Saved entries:
"""

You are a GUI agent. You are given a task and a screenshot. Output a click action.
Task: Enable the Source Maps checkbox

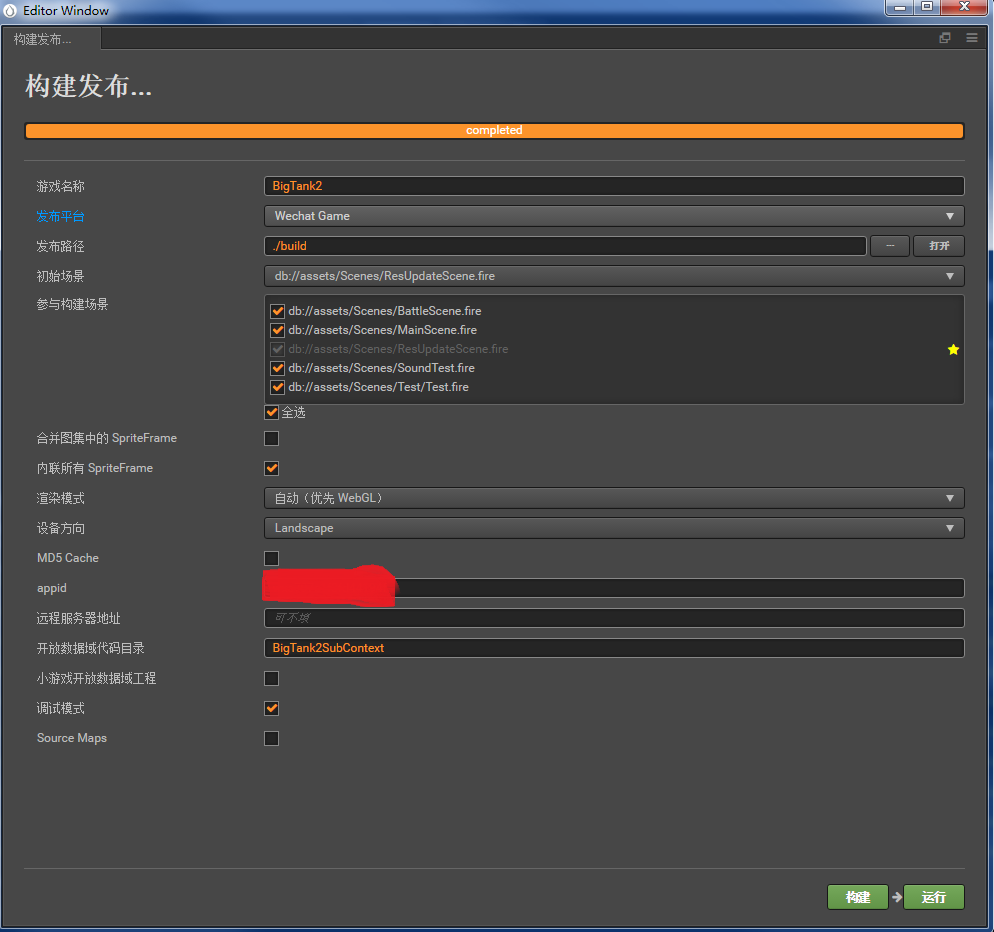click(272, 738)
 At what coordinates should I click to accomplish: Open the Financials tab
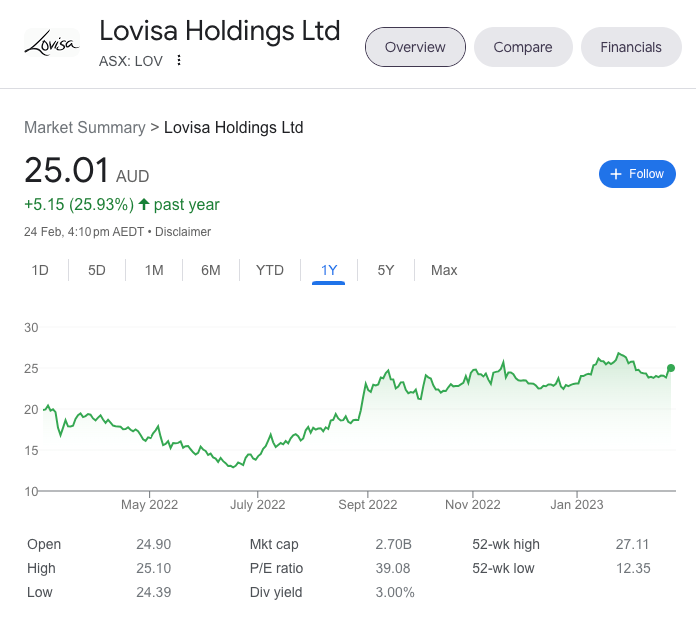click(x=631, y=47)
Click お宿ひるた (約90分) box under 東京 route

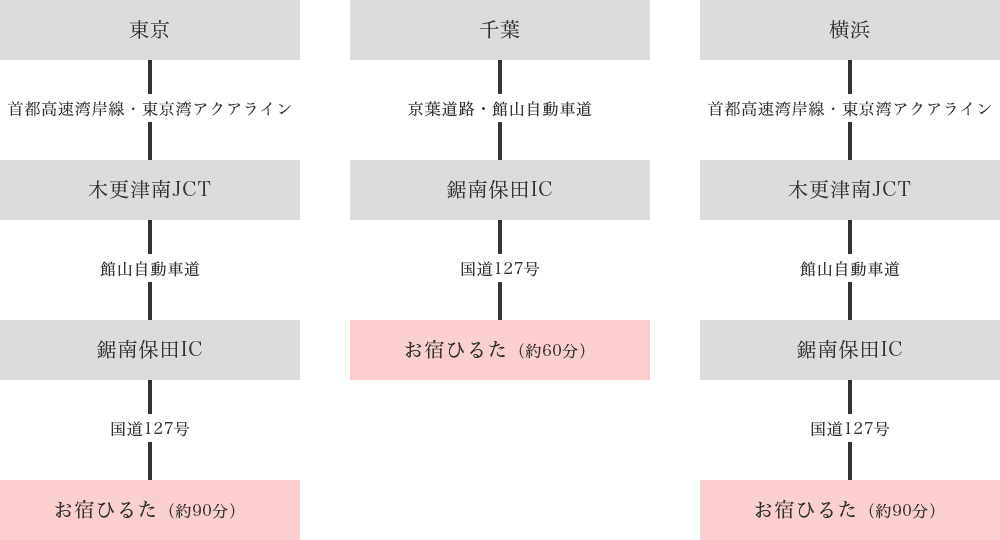(150, 510)
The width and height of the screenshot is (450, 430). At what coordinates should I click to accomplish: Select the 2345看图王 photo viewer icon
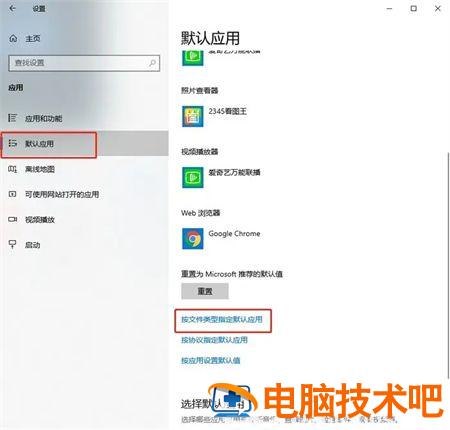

"""

**REQUIREMENT**: Rewrite all of the items above with every instance of "screenshot" changed to "screen capture" and nothing else altered. Omit the pictures from your output.

**RESULT OF THIS EXERCISE**:
You are a GUI agent. You are given a task and a screen capture. Output a click action.
Task: Enable the Source Maps checkbox

click(272, 738)
 At what coordinates should I click to accomplish: Open the Financials tab
click(x=631, y=47)
Click お宿ひるた (約90分) box under 東京 route

(150, 510)
The width and height of the screen capture is (450, 430). At what coordinates should I click to accomplish: Select the 2345看图王 photo viewer icon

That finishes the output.